Licensing of intellectual property (IP) rights allows you to retain IP ownership while you give another individual or business the right to use your IP at a fee or royalty for a specified period. Using someone’s copyright, design, trade secrets, patent, or trademark without this license infringes on the licensor’s legal rights attached to the IP and may attract fines, jail time, or both.

The person who owns the IP at issue is the “licensor,” and the person receiving the right to use that IP is the “licensee.” Since the language of a license dictates what the licensee may and may not do with the licensor’s IP, lawyers have developed some standard terms that are used to specify the outer reaches of a licensee’s rights.

A Guide to Licensing Language

In drafting and interpreting a license, you can use this shorthand guide to determine what rights are granted.

TIMING – Is your license granted, or is there only a promise to grant a license in the future?

This is a fundamental question that comes up much more often than it should. If it is your expectation that you are being granted a license to use the material at issue from the time you sign your IP licensing agreement, your license should always use present grant language – i.e. “Licensor hereby grants Licensee a license…”

If the language instead states that “Licensor will grant Licensee a license …” then you don’t actually have a license yet, only a promise that the licensor will grant a license in the future.

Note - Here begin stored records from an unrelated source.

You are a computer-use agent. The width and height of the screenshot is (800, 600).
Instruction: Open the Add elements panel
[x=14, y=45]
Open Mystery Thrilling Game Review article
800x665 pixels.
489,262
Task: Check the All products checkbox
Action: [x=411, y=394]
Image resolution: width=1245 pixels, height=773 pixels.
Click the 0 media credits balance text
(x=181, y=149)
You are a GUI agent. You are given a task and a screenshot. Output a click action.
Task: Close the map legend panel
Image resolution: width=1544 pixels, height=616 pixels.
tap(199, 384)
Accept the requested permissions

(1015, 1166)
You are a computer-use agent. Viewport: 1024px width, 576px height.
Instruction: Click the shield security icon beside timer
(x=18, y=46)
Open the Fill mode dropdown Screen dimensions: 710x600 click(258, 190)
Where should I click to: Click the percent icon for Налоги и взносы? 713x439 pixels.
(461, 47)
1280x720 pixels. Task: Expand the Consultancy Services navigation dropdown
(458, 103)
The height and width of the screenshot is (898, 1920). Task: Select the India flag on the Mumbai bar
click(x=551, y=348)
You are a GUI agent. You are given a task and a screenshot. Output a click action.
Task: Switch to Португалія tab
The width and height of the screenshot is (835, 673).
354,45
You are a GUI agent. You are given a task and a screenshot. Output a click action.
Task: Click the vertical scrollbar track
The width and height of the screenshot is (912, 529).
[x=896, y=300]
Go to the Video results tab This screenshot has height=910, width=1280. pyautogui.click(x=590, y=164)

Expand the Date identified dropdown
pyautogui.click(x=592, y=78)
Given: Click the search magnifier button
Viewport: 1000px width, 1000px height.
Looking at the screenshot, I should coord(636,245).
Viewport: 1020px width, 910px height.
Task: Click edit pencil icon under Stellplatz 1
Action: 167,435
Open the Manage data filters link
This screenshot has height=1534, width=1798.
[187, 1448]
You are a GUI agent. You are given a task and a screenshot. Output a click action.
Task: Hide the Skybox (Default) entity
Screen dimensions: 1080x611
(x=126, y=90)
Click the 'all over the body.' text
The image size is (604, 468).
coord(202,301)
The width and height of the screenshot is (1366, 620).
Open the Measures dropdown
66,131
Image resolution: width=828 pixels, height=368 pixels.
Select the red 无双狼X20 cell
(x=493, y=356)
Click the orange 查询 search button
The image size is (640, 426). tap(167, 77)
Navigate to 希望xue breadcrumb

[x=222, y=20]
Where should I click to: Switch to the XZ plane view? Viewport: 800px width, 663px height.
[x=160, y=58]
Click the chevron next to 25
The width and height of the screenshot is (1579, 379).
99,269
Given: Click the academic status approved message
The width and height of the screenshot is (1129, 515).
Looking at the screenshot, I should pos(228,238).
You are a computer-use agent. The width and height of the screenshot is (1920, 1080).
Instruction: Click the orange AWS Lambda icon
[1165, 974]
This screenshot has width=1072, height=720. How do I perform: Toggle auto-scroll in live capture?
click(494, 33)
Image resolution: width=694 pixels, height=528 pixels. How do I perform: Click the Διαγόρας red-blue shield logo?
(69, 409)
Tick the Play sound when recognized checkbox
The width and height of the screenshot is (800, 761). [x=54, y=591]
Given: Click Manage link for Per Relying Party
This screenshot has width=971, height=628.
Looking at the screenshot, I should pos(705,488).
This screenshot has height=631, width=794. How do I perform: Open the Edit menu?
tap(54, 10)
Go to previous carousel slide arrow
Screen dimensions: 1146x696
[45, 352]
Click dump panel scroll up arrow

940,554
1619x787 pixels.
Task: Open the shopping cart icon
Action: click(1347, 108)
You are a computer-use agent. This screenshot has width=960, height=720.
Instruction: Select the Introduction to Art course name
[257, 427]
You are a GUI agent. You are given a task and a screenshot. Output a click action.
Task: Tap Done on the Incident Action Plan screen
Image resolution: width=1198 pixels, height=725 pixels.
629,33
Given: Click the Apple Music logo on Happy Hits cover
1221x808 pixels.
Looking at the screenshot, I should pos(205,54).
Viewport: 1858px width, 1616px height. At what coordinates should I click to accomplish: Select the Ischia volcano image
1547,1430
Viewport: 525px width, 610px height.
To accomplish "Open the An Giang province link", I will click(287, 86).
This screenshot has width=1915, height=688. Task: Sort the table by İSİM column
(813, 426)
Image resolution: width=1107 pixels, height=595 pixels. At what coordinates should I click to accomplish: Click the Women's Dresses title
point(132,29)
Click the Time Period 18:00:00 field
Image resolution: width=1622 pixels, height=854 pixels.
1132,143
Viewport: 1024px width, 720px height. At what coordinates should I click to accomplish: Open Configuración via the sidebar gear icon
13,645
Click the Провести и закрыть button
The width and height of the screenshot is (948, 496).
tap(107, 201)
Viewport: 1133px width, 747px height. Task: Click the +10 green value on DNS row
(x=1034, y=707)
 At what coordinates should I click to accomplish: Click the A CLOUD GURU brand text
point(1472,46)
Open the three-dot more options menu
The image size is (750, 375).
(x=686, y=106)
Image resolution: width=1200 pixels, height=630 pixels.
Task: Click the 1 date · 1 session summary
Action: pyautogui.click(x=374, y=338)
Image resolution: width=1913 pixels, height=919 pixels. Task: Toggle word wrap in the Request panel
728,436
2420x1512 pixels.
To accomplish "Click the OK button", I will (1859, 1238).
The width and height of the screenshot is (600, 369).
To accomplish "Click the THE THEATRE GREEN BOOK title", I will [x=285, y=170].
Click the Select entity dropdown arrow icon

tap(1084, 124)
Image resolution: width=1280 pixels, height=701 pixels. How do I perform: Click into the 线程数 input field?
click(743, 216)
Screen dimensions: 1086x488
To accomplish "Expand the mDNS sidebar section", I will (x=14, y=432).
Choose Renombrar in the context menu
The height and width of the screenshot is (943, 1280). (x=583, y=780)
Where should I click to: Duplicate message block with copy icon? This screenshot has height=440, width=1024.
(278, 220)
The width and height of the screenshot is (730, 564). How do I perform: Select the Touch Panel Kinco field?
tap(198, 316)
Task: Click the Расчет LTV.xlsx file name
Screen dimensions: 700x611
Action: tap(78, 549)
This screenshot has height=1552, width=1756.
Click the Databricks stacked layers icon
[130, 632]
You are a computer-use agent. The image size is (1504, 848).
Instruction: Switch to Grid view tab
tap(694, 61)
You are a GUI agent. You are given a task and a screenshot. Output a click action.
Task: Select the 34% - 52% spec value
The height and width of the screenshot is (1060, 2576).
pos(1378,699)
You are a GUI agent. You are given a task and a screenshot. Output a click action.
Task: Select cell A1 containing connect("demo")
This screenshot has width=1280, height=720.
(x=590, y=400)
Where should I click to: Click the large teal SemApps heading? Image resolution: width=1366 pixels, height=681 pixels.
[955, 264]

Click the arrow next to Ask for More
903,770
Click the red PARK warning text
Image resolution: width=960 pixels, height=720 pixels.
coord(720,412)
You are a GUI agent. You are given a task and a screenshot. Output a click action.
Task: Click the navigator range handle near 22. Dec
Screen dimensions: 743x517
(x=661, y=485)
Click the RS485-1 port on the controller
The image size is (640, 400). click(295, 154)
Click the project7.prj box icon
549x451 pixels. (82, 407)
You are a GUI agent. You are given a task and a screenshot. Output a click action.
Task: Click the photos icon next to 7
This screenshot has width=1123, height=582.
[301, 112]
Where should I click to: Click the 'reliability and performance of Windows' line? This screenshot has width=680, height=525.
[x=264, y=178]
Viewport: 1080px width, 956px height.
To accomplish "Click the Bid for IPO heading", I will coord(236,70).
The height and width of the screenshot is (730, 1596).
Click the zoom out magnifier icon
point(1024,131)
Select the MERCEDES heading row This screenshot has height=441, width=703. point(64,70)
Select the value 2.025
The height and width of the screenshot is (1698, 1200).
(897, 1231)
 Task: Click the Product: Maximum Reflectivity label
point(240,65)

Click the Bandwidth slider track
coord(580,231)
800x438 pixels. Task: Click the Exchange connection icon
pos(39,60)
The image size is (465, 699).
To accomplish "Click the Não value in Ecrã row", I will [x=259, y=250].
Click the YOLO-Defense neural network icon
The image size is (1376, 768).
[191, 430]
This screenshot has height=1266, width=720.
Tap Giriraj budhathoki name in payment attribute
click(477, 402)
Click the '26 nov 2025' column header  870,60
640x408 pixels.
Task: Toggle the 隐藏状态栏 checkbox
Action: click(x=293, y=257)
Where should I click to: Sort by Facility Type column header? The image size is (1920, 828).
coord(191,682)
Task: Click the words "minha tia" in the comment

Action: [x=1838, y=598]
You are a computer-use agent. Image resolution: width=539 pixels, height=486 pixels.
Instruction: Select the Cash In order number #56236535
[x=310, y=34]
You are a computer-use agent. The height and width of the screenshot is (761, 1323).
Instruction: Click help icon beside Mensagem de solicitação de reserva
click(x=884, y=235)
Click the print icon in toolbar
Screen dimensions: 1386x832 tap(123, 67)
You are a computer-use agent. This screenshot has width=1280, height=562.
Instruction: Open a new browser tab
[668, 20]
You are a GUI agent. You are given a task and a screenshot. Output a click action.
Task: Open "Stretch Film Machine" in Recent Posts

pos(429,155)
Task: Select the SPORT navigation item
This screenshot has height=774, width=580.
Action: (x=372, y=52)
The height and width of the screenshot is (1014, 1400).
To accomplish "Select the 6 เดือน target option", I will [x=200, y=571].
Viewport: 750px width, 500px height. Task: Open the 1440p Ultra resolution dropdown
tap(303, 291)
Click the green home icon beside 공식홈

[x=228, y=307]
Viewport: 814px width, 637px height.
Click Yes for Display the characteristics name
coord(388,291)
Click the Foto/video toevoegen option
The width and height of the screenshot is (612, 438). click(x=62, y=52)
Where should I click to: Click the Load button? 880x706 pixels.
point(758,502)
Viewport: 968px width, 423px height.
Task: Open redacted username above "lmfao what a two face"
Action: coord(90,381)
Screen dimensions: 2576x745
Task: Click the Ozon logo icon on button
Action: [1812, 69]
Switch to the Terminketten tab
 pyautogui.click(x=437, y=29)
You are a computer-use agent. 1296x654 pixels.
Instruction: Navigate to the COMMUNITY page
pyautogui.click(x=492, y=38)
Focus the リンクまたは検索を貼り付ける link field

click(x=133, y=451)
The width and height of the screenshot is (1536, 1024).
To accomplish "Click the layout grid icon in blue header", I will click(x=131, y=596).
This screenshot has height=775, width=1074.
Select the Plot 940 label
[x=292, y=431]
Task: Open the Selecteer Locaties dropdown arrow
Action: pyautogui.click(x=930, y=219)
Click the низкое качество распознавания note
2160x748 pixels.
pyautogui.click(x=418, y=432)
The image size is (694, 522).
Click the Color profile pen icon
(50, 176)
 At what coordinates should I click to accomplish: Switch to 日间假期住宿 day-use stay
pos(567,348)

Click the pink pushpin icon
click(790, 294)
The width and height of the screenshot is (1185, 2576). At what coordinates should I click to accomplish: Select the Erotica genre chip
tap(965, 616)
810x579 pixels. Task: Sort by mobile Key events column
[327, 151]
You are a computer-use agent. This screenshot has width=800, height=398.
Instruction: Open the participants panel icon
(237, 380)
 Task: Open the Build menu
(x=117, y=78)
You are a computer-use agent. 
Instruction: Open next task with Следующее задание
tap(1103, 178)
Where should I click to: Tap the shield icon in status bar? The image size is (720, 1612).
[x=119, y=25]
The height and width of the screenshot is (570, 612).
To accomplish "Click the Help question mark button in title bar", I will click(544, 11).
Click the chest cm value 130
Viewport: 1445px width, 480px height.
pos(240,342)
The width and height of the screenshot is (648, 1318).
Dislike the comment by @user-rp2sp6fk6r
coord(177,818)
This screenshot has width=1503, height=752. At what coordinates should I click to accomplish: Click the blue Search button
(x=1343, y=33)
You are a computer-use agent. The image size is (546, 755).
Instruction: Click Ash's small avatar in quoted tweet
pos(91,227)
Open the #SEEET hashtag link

Often, there is no real disconnect in the intent of the parties, just inexpert drafting on the part of the person who drew up the license. Ensuring that you receive an actual license grant in your documentation can save you the headache of uncertainty and equivocation later.

EXCLUSIVITY – Is the license exclusive, sole, or non-exclusive?

Intellectual property agreements often feature one of the following types of intellectual property licenses:

An exclusive license means that the licensee is the only person allowed to exercise the rights granted in the license; even the IP owner is not allowed to exercise these rights. Exclusive right licenses are rare and are usually granted when the licensor doesn’t have the capacity to monetize intellectual property using its own resources.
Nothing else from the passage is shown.